Третье произведение – «Тля» – было написано по-русски и называлось романом-памфлетом. Роман был направлен против двух врагов – художников «модернистов» и евреев. Все персонажи имеют явных прототипов: это так называемый роман с ключом. Положительный герой Михаил Герасимов, он же А. М. Герасимов, рассуждает: «Пастернак? Трава такая, вроде петрушки» или «Говорят, формалистскую мазню Фалька и Штеренборга из подвалов вытащили». Художник Борис Наумович рассказывает: «Вот последняя хохма». Когда одна русская спрашивает, что значит «хохма», Борис Наумович удивляется: «самое что ни есть русское слово». В романе действует крупный интриган с темным прошлым «Лев Барселонский». Он повторяет цитаты из статей Эренбурга, во время войны он делал агитплакаты против гитлеровцов, после войны приступил к иллюстрациям Стендаля, а теперь мечтает занять место Михаила Герасимова. К счастью, правительство отправляется в Манеж на выставку, где красуется формалистическая мазня евреев, и расчеты Льва Барселонского рушатся.
После октября 1964 года я не встречал в печати никаких антисемитских вылазок. Но не было и статей, направленных против антисемитизма. Предшествующая эпоха оставила в наследство немало тяжелого.

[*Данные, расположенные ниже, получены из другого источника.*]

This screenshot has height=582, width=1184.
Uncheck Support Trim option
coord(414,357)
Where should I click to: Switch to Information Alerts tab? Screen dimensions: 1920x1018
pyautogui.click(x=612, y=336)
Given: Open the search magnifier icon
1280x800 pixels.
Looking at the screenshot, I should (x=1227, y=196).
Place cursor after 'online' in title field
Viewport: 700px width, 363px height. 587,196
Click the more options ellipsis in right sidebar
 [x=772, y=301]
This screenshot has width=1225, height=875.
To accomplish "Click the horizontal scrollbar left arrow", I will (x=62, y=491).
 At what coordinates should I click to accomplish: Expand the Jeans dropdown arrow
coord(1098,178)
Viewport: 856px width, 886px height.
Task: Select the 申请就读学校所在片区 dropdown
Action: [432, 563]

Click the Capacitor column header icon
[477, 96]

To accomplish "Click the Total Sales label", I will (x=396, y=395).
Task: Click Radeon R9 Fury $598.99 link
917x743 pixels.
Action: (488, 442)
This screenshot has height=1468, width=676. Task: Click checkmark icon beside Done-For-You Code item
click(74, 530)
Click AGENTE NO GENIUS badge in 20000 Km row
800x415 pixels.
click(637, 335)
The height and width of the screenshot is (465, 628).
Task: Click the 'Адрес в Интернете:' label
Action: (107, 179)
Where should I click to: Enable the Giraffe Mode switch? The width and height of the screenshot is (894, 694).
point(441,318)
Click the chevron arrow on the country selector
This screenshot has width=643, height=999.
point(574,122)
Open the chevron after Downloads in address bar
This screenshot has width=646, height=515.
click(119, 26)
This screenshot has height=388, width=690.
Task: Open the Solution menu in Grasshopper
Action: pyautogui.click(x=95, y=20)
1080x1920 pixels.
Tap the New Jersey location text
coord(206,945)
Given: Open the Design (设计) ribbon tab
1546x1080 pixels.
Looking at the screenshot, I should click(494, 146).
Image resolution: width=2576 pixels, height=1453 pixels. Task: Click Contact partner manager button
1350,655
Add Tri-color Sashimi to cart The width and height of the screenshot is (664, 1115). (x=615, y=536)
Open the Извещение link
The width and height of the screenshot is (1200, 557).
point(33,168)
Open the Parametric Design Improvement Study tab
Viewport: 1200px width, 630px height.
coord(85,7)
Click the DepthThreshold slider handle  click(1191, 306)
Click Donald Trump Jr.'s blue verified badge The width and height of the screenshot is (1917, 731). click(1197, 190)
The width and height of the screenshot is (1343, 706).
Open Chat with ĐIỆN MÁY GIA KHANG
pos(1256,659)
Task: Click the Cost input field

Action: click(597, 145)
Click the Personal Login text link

В моей жизни этот вопрос продолжает играть не только скверную, но, я бы сказал, малопристойную роль. Для одних я некто вроде Льва Барселонского, чуждый элемент, существо если и не обладающее длинным носом, то все же занятое темными «гешефтами». Для других я – человек, потопивший Маркиша, Бергельсона, Зускина. Как это слишком часто бывает, торжествуют не праведники, а ябедники.
Однако куда больше, чем моя биография, меня тяготит вопрос о положении евреев в нашей стране. В последние годы Сталина в Москве рассказывали анекдот: еврей заполняет анкету для поступления на службу и, дойдя до пункта пятого, где нужно проставить национальность, вздохнув, пишет «да». Это отнюдь не смешная история. Память о гитлеровском геноциде, преследования евреев в 1948 1952 годах, неприязнь тех или иных соседей – все это вызвало среди советских евреев настороженность, повышенный интерес к своей национальности. А об этой национальности помнят лица, выдающие паспорта, но не лица, ограждающие национальную культуру. В советском обществе евреи сыграли видную роль. Напомню хотя бы о русской советской литературе и назову только имена писателей, которых больше нет в живых: Бабель, Пастернак, Багрицкий, Мандельштам, Тынянов, Светлов, Маршак, В. Гроссман, Ильф. Нельзя, однако, стоять за освоение евреями русской культуры и одновременно не бороться против антисемитизма.
Конечно, я убежден, как и шестьдесят лет назад, не только в гнусности, но и в обреченности любого расизма. Однако сейчас это звучит почти как абстрактная истина, и я чуть ли не каждый день получаю письма от евреев, ущемленных и обиженных. В таких жалобах, разумеется, немало преувеличений, но если задуматься над происходившим и даже над происходящим, они естественны.
Недавно я был в Праге и видел там в Государственном еврейском музее зал, где на камнях, покрывающих стены, мелкими буквами выдолблены имена трехсот тысяч евреев Чехословакии, убитых гитлеровцами. Рядом древнее еврейское кладбище; плиты на могилах астрономов или праведников, стоявшие века, кажутся восставшим в гневе народом. Я ушел оттуда и долго думал: когда же поймут все народы, все люди душевный мир евреев, уцелевших от нацистского геноцида? Обязательно поймут, но не завтра и не послезавтра.